Advertisement

Menendez Recording Is Sought in Virginia : Courts: Woman who talked to Lyle the day his jury deadlocked says her home was searched. The recording, in which he allegedly talks of fooling jurors, was not found.

Share
TIMES STAFF WRITER

A Virginia woman said Thursday that authorities unsuccessfully searched her house this week for new evidence in the Menendez brothers’ murder trial.

Accompanied by a Beverly Hills police detective, the chief prosecutor in the Menendez case served warrants on Martha (Marti) Shelton, 30, of Falls Church, Va., and searched her house Tuesday and Wednesday, she said.

The search, she said by telephone, was fruitless--and left her aggravated. “They tore the hell up out of my house and my storage bin,” she said, “and my family’s not too happy with them.”

Advertisement

The trip to Virginia underscores the prosecution’s focus on new evidence for the Menendez brothers’ retrial. At their first trial, separate juries deadlocked between murder and lesser manslaughter charges for Lyle Menendez, 26, and Erik Menendez, 23, the Beverly Hills brothers who shot their parents to death Aug. 20, 1989.

A new trial date is scheduled to be set June 27 in Van Nuys Superior Court.
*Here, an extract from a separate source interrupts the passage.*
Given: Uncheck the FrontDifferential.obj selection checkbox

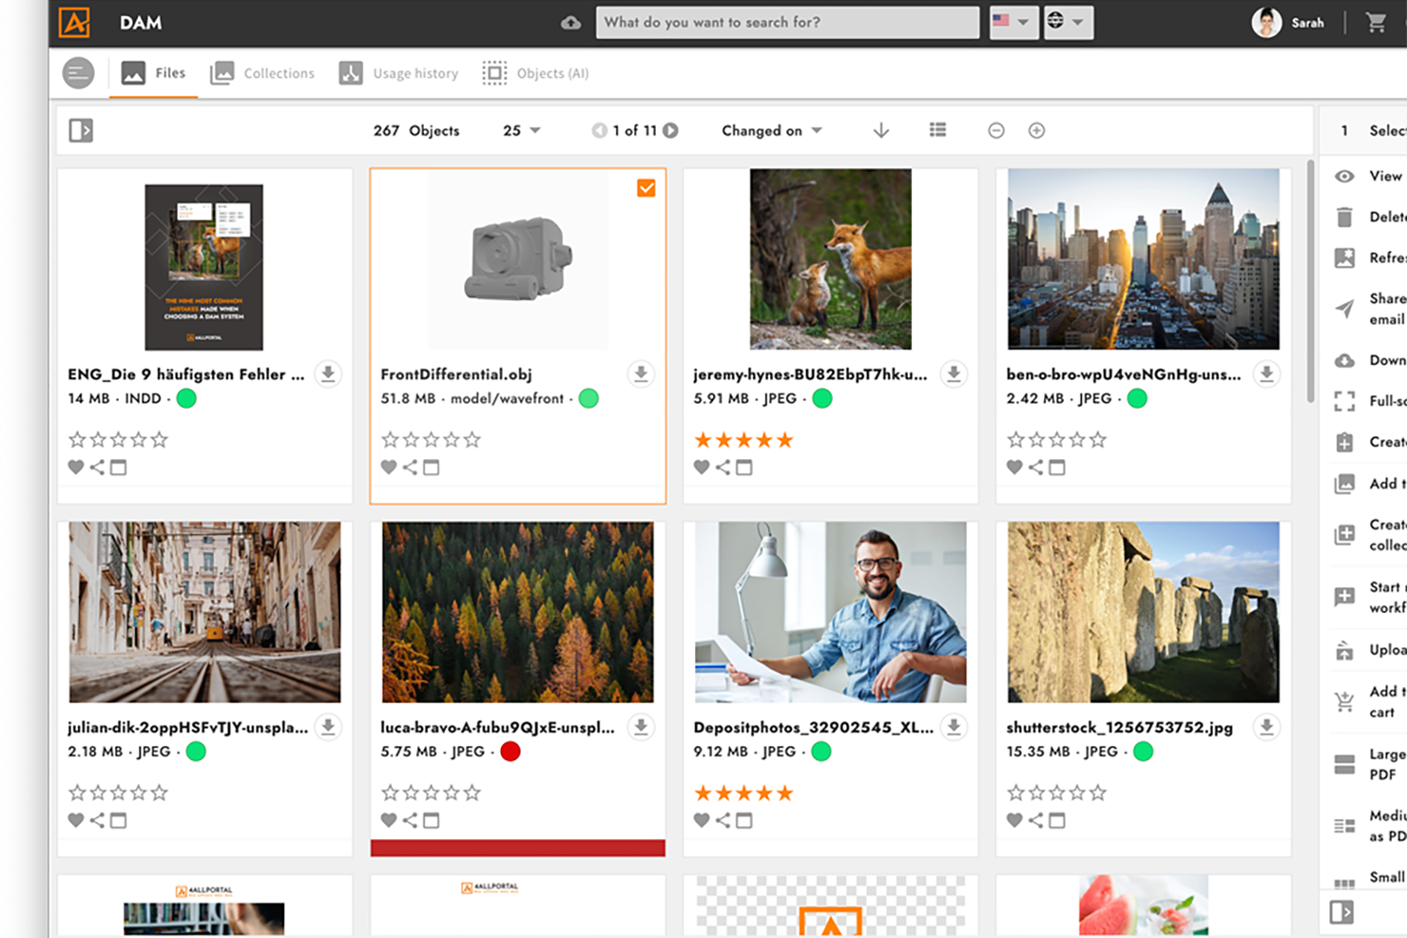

The older brother’s jury deadlocked Jan. 28. That night, according to a court affidavit filed for the warrant, Lyle Menendez allegedly told Shelton, with whom he had been talking by phone for months, “I snowed half the people this time. . . . All I have to do is snow the other half the next time.”
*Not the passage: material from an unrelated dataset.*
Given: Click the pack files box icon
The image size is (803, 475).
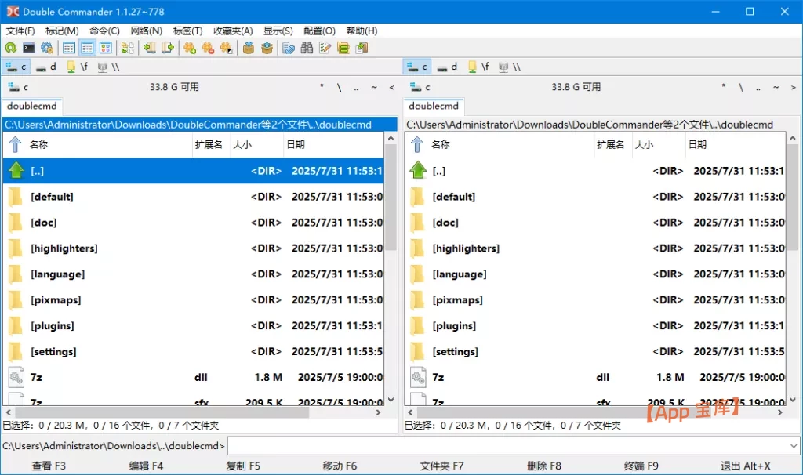Looking at the screenshot, I should pyautogui.click(x=249, y=48).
Los Angeles County Deputy Dist. Atty. David Conn and Detective Les Zoeller also searched for other tapes and letters showing Shelton’s relationship with Lyle Menendez, according to the affidavit.

Shelton said they did leave with three tapes--but not the one they wanted. Conn and Zoeller declined to comment.

Shelton said Thursday that the Jan. 28 conversation did take place, that it is on tape and that she has a number of other taped conversations.

Asked where those tapes are, she replied, “I’ll tell you this much. They’re in the state of Virginia.”